- _ENTRIES SUPPLIED_
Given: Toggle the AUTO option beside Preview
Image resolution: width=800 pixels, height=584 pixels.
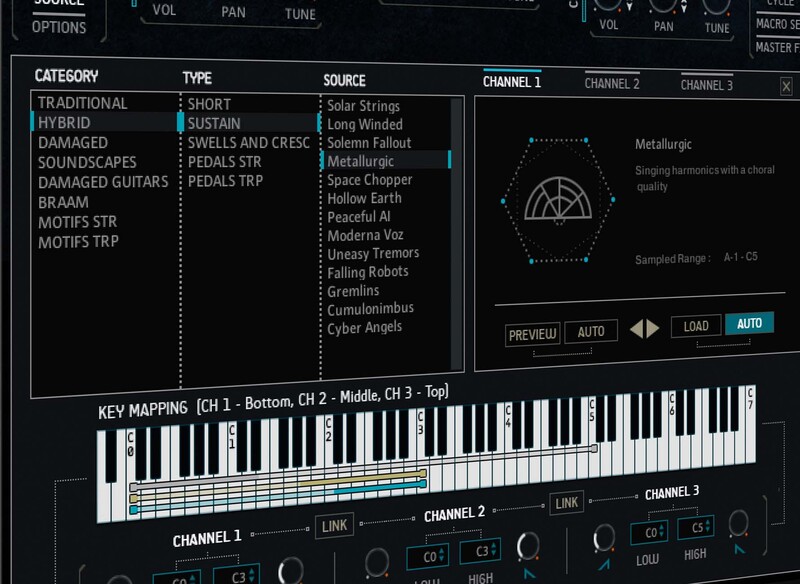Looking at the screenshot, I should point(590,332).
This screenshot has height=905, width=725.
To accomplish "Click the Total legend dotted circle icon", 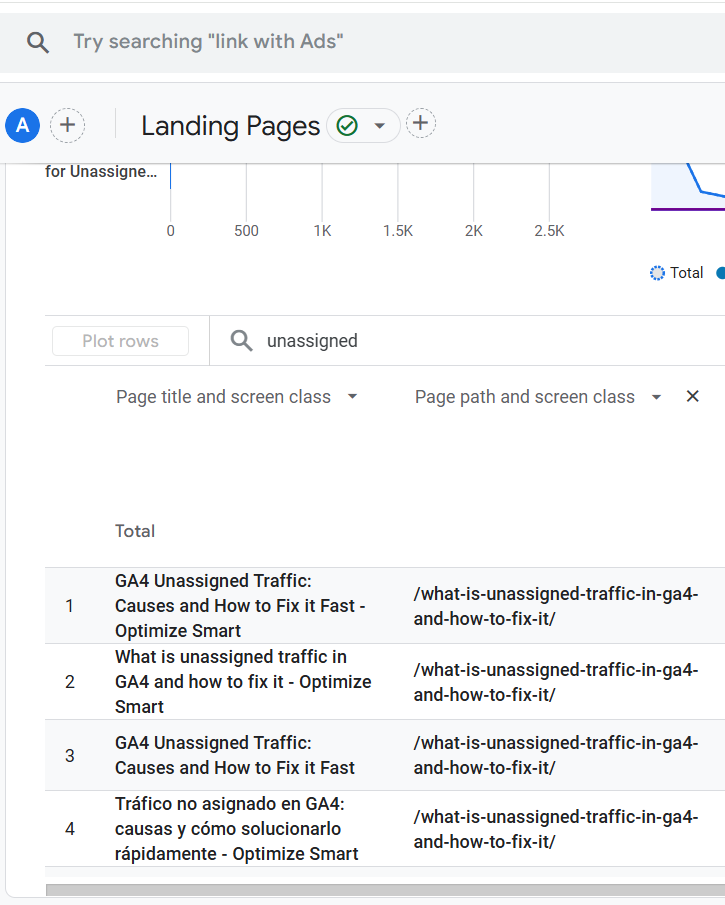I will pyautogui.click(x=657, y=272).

- _TASK GOAL_
The answer must consist solely of the lines from the first line of the data through the line containing "This screenshot has height=905, width=725.", inclusive, reproduced exactly and without pictures.

- _SOLUTION TO THIS TASK_
Given: Toggle the AUTO option beside Preview
Image resolution: width=800 pixels, height=584 pixels.
Looking at the screenshot, I should point(590,332).
This screenshot has height=905, width=725.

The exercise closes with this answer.